The media jumped on the developers versus tenants battle — it got mentions in the New York Times, New York magazine and many other publications. But behind the scenes, a different kind of battle was brewing between the developers themselves, and this one would have a much bigger impact on the pace of the development itself.
Different views
The lawsuits the two moguls filed against one another last spring tell starkly different versions of the events. Indeed, Kalikow’s lawyers claimed O’Connor concocted the disputes as an excuse to kick him off the project, and prevent him from receiving his fair share of the conversion profits. They claimed the disagreements were in the process of being worked out.
Whether that’s true is difficult to determine. But it seems clear from talking to independent entities involved with the project that Kalikow and O’Connor had starkly different ideas for the property. To hear some involved tell it, the disputes began almost immediately.
“We became aware of different views in very early meetings,” said one contractor. What followed was “one of the most unpleasant experiences of my life.”
“The O’Connor people,” said one person involved, “had a very different vision for the project than Richard did. They had a much more extensive renovation in mind. I think there was just differing views on what would sell, and what the market would support.”
Though barred from speaking about anything having to do with the project before the October settlement, O’Connor principal Buehrer and the main broker on the project, Dolly Lenz, were eager to share their vision for the property, and offered a tour of the current apartments on the market.
Overall, the current plan calls for a $150 million renovation of the building. Most changes are slated for completion by June. The designers are the big names of the day: Sasaki Associates, the firm that designed the 2008 Beijing Olympic Green, is redesigning the grounds, porte-cochère entries and driveways. The original builders, Skidmore, Owings & Merrill, are redoing the lobby. Randall Ridless, who designed the Burberry prototype store in London, has redone the rooftop area with a private lounge, bar and party area. The Roto Group, which designed the Children’s Museum of Manhattan, is creating the children’s play area. Exhale Spa and fitness center will open a resident-only gym, yoga center and spa in the building this spring.

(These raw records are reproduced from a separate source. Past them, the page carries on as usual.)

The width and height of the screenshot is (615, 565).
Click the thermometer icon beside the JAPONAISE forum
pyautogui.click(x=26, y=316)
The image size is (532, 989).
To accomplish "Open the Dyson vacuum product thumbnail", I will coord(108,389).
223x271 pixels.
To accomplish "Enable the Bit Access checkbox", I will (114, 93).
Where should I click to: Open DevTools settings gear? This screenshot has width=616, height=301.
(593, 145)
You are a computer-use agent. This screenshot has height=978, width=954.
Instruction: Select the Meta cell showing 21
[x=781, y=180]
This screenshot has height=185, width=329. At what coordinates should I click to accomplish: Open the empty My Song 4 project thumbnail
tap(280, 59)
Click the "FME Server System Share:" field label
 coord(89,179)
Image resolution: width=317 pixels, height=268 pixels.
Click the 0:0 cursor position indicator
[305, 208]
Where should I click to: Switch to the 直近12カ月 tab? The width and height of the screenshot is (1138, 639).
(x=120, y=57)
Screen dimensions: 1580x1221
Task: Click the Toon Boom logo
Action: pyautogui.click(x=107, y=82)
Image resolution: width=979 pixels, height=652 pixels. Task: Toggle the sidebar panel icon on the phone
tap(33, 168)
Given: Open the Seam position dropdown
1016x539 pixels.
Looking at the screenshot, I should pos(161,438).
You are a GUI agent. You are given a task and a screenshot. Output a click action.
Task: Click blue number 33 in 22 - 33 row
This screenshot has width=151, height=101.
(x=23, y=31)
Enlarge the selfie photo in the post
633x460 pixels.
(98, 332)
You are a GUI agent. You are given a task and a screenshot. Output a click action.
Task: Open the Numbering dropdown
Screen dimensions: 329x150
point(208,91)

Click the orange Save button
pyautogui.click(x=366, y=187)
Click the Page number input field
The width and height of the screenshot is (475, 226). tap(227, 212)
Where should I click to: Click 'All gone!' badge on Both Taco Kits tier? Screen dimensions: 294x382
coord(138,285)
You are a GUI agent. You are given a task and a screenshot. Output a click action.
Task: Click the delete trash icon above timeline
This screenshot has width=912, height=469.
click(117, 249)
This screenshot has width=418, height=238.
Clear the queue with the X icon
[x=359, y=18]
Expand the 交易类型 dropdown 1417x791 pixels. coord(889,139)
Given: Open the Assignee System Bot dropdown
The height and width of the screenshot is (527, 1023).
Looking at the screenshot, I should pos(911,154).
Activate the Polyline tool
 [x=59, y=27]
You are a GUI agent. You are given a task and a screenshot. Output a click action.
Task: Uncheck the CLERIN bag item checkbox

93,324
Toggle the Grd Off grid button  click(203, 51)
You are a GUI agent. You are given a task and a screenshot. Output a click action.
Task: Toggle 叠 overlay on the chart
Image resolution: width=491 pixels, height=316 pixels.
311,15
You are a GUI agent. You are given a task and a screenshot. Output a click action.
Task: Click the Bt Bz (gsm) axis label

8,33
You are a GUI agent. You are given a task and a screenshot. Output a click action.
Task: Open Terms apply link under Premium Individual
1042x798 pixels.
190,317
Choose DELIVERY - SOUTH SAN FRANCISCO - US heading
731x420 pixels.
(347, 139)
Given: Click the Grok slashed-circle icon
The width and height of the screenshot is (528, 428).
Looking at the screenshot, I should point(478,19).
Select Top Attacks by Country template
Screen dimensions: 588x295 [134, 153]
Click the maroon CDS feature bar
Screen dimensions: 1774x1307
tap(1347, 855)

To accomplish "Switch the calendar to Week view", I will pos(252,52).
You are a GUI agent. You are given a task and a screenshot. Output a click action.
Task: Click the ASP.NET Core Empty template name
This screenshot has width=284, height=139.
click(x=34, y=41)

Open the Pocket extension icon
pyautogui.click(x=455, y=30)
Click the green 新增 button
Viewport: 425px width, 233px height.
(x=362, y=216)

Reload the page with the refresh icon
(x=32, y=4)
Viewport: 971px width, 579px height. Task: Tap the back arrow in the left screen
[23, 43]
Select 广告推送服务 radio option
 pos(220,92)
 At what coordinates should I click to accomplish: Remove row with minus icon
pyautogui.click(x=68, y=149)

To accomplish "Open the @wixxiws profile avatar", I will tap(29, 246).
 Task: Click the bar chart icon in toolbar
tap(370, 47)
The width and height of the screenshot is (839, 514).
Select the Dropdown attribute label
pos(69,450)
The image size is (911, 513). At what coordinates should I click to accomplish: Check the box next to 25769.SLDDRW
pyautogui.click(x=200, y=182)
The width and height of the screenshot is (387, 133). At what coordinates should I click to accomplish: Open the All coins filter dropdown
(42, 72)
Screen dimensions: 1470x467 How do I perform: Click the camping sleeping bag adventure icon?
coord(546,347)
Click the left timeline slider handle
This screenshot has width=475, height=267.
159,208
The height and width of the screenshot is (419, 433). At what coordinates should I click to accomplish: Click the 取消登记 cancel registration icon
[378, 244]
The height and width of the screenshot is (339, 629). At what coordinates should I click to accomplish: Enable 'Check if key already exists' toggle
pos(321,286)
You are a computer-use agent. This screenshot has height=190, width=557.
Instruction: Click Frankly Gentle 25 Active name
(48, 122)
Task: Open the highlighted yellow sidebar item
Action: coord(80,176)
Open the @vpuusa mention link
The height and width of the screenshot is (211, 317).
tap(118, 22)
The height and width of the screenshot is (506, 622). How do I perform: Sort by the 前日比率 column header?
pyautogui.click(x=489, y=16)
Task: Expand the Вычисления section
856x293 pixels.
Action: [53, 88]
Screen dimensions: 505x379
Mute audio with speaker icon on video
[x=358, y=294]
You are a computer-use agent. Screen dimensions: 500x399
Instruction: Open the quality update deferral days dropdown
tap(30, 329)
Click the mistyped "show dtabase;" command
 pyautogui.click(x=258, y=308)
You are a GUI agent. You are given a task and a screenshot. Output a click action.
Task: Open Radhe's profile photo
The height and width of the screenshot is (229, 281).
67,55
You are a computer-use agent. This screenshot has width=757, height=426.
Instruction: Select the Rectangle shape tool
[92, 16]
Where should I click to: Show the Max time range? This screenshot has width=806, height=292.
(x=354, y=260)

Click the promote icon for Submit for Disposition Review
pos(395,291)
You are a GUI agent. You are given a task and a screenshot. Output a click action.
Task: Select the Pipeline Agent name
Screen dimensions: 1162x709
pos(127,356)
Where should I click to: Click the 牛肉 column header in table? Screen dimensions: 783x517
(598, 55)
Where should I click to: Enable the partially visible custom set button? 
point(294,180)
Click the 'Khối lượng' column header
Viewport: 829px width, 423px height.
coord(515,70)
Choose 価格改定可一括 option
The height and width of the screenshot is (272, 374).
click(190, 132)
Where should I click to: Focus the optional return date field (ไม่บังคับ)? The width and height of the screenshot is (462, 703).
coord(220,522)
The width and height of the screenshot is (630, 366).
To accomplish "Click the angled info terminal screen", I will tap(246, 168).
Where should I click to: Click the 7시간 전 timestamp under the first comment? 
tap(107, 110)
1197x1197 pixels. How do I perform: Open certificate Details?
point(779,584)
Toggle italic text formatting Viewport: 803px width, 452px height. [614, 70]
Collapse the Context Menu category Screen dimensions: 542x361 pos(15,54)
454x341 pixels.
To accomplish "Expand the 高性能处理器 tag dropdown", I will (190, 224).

“We wanted to create the premier condominium on the Upper East Side,” Buehrer said. “It’s a building with all the modern amenities, built to prewar standards.”
It’s unclear how much of this plan Kalikow signed off on. But by all accounts, it appears his vision called, at the very least, for a smaller price tag.
For instance, Buehrer said that the property had great location, and “great features with a great architectural pedigree. But we needed infrastructure in place to bring it to current standards. We needed to completely remodel the apartments — gut renovations.”
But Jin Lee, chief financial officer for Kalikow’s company Manchester Real Estate, told The Real Deal explicitly last winter that: “It’s not a gut renovation. It has the same layouts with expensive finishes.”
According to Buehrer, “to bring the building up to current standards, obviously, we thought we needed central air conditioning.”
With many of the apartments still occupied and not slated for renovation until current tenants moved out, that meant installing a chiller and running central piping to each door, so it could be installed in each redone apartment.
But according to one contractor, Kalikow fought against the plan, pushing for a much cheaper solution: individual window and wall units.
The battle may even have extended to the marketing materials, a tussle some claim rose to a level of vitriol behind the scenes in November 2006, at the same time that press accounts were focused on the battle with the tenants and the death of Burwick.
O’Connor’s lawyers claimed in the court documents that they informed Kalikow’s people that the marketing materials “were not of appropriate quality for the project.”
Rather than change the materials substantially, O’Connor claimed, Kalikow’s people hired the same company to design an inferior Web site, according to O’Connor’s legal claims. And when they showed O’Connor’s staff new versions of the marketing materials, his side claimed, they were essentially unchanged.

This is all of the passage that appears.